### Problem statement
Within the data that follows, set down exactly the lines from the one containing "Create/Find Baby Registry (112, 721)" through the one containing "Powered by Shopify (285, 1095)", both ends included.

### Stored data
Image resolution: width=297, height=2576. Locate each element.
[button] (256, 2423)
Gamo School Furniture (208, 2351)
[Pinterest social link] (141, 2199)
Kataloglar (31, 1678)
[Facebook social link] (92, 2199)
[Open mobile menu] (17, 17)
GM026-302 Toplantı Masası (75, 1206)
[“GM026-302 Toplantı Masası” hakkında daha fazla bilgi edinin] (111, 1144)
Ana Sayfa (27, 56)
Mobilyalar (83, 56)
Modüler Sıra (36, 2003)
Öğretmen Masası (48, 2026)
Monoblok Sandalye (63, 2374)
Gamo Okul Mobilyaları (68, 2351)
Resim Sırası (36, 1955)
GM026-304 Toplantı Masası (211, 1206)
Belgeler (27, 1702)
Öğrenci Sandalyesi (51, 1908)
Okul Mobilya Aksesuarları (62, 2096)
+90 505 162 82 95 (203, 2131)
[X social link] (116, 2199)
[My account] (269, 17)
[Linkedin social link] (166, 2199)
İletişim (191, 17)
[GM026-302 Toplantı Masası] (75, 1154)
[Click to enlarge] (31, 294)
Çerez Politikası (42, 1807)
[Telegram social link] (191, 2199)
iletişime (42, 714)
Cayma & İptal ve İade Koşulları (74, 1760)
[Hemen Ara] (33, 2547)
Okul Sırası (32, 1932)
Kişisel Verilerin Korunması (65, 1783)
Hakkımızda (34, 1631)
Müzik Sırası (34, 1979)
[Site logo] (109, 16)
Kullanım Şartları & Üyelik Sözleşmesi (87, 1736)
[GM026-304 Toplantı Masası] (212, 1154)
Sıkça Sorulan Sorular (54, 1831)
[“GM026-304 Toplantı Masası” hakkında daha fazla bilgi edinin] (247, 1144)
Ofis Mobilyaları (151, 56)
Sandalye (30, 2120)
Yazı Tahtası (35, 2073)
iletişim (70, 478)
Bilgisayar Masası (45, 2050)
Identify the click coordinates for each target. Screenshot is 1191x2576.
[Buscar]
==
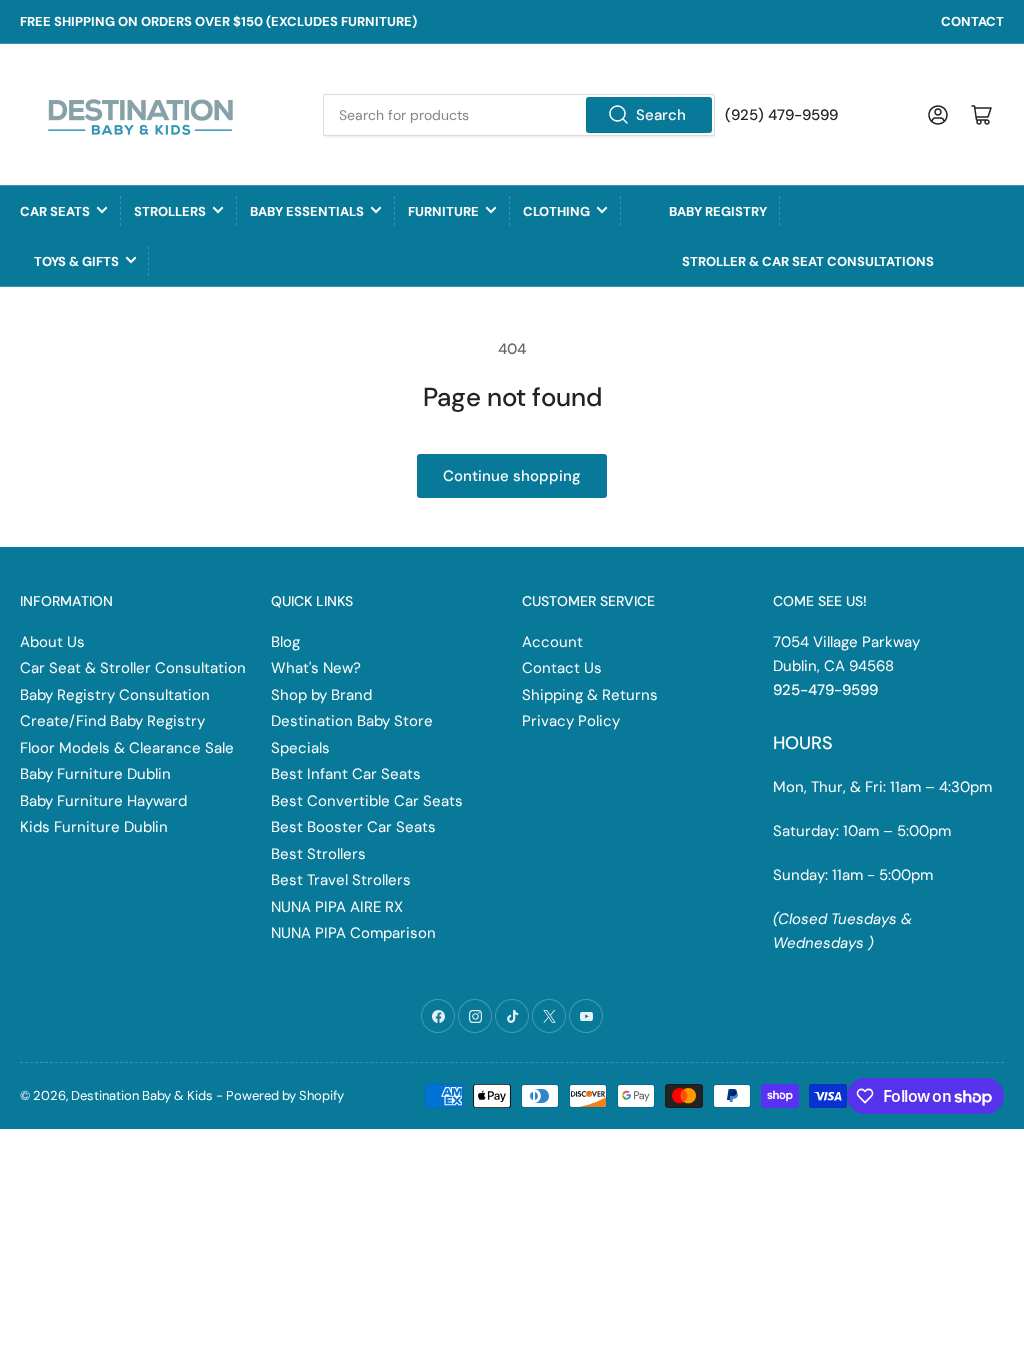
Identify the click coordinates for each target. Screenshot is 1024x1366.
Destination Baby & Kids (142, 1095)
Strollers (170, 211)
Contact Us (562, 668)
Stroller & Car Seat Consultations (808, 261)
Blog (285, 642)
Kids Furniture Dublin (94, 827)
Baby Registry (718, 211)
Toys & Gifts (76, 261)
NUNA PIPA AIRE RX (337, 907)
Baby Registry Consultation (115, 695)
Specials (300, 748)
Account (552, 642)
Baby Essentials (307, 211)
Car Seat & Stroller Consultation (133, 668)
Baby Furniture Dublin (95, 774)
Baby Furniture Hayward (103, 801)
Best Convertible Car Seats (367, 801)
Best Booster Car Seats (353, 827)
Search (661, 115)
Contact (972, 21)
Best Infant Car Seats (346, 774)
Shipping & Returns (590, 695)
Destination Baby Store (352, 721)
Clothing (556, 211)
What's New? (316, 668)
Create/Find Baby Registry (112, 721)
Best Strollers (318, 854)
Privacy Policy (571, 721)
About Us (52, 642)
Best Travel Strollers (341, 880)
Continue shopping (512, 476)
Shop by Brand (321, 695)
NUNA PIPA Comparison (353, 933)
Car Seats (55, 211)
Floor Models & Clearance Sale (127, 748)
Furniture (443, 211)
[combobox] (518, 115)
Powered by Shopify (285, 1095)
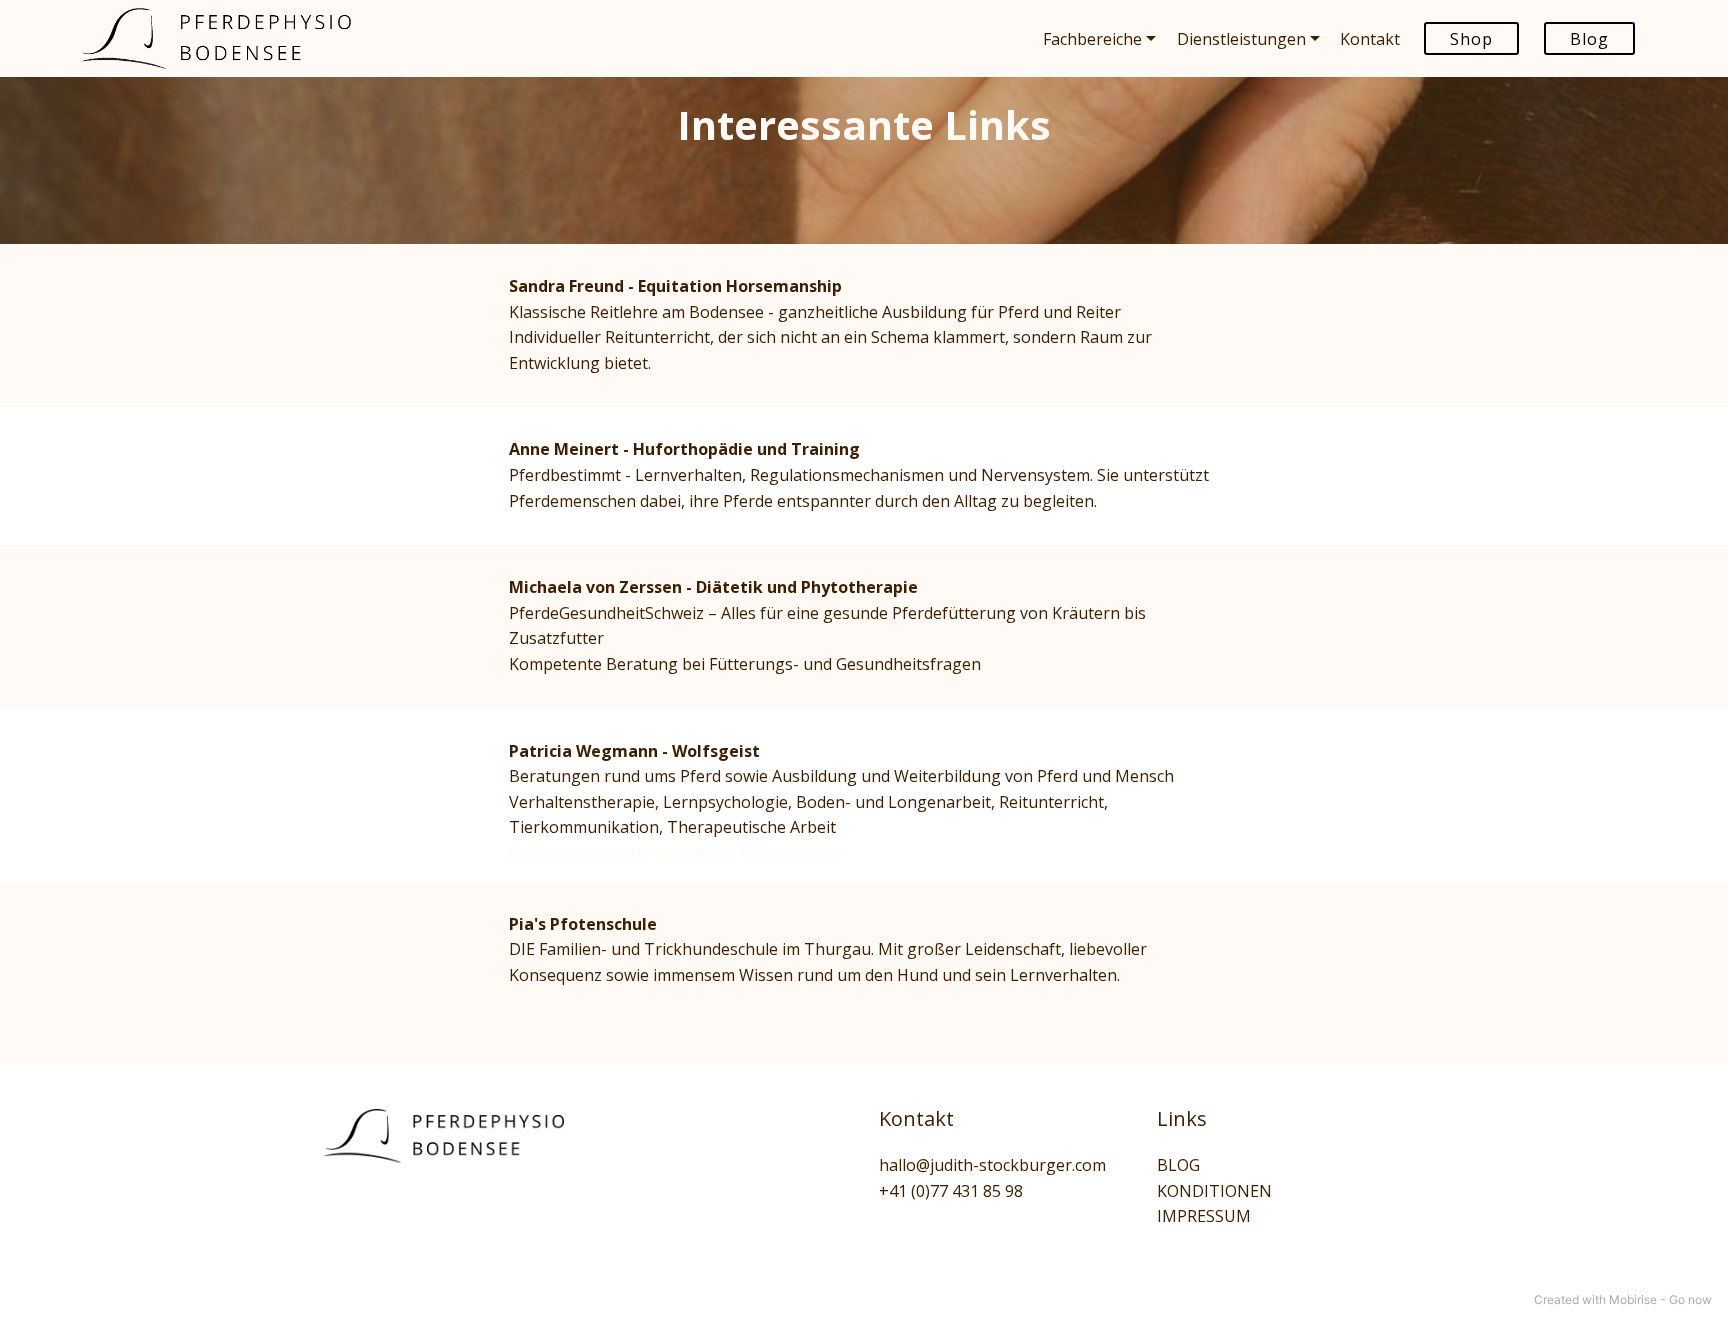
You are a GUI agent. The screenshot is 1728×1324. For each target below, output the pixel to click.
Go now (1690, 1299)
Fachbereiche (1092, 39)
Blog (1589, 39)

### Problem solution
Create/Find Baby Registry (112, 721)
Best Strollers (318, 854)
Privacy Policy (571, 721)
About Us (52, 642)
Best Travel Strollers (341, 880)
Continue shopping (512, 476)
Shop by Brand (321, 695)
NUNA PIPA Comparison (353, 933)
Car Seats (55, 211)
Floor Models & Clearance Sale (127, 748)
Furniture (443, 211)
[combobox] (518, 115)
Powered by Shopify (285, 1095)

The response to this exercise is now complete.